Exercise aim: Using the article on Redeemer Presbyterian Church, explain in one to three sentences how Rev. Timothy Keller's remark "Cheer up, you're worse than you think" can call for cheer.

Source extract:
▼▼▼
Thousands pack the services of the evangelical Redeemer Presbyterian Church, most of them single and under 35.
‘Cheer up, you’re worse than you think,” Rev. Timothy Keller says with a smile. He’s explaining that humans are more weak, more fallen, more warped than they “ever dare admit or even believe.” Then comes the good news: At the same time people are “more loved in Christ and more accepted than they could ever imagine or hope.”
Do you know many New Yorkers who believe that? Perhaps not, but on Sundays some 5,500 city folk file into the church Mr. Keller founded 25 years ago, Redeemer Presbyterian, at eight packed services across three Manhattan locations, the Greenwich Village campus of which I attend on Sundays. The service is traditional, the congregation less so: Most who show up, if you can believe it, are single and under 35, whether bankers, lawyers, actors or artists.
Mr. Keller has a growing national following and is often described as a Christian intellectual who takes on the likes of Nietzsche, Marx and Freud in a sermon rooted in a specific Biblical text. He’ll sprinkle in references from popular culture—something about contentment he read in the Atlantic, a poignant passage from “Lord of the Rings.” His fruitful work has multiplied. Redeemer efforts have helped plant more than 300 churches in 45 cities, from Santiago to Dubai.
▲▲▲
Dataset extract:
▼▼▼
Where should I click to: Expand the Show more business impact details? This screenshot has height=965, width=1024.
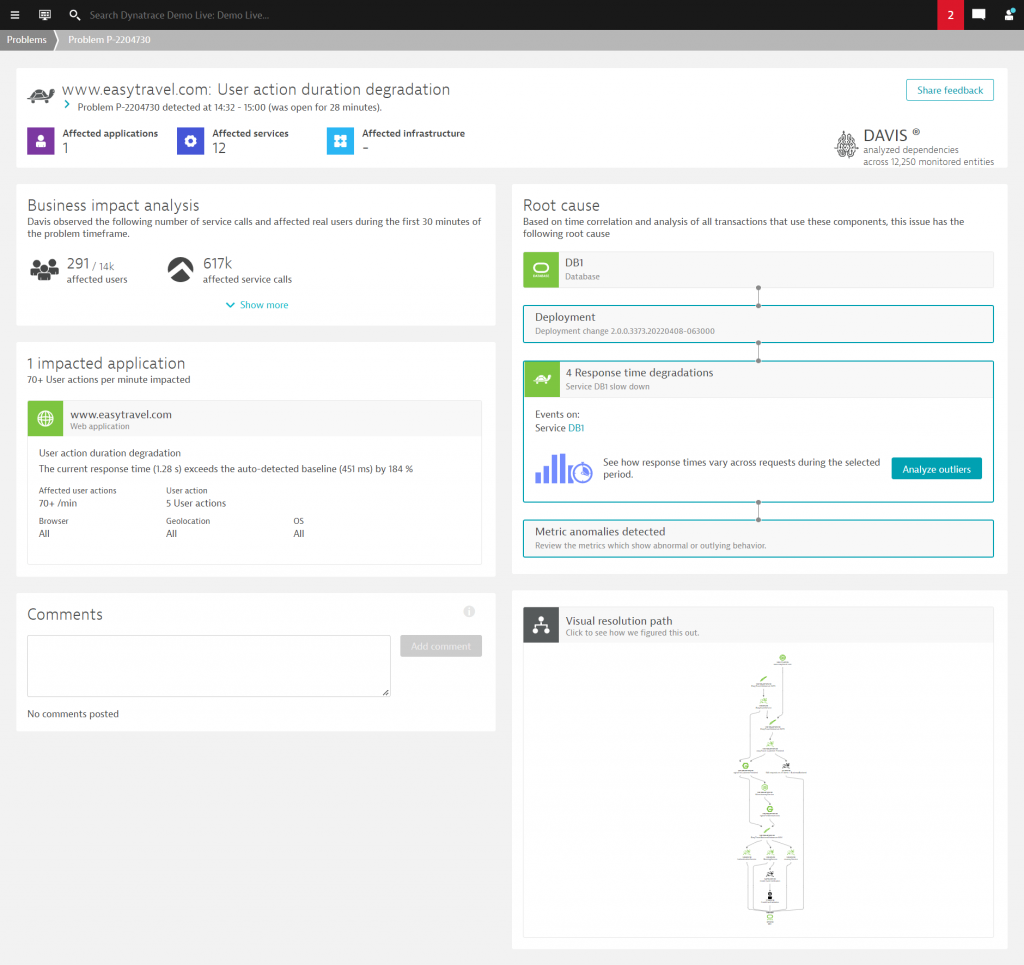256,304
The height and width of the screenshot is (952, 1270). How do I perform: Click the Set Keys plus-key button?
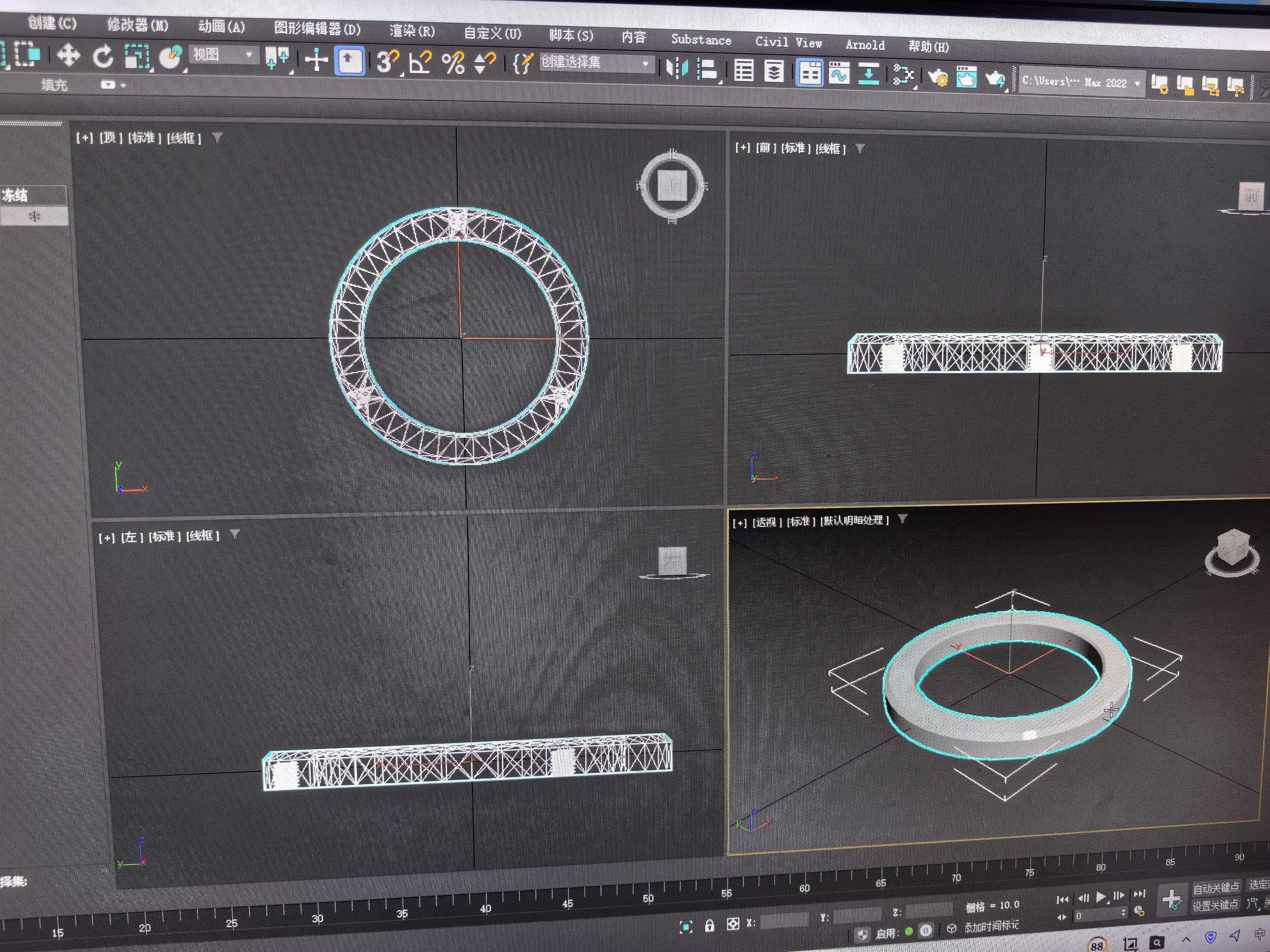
▲▲▲
Answer below: Keller first explains that humans are more weak, more fallen, and more warped than they "ever dare admit or even believe." The cheer comes from the good news that follows: people are at the same time "more loved in Christ and more accepted than they could ever imagine or hope."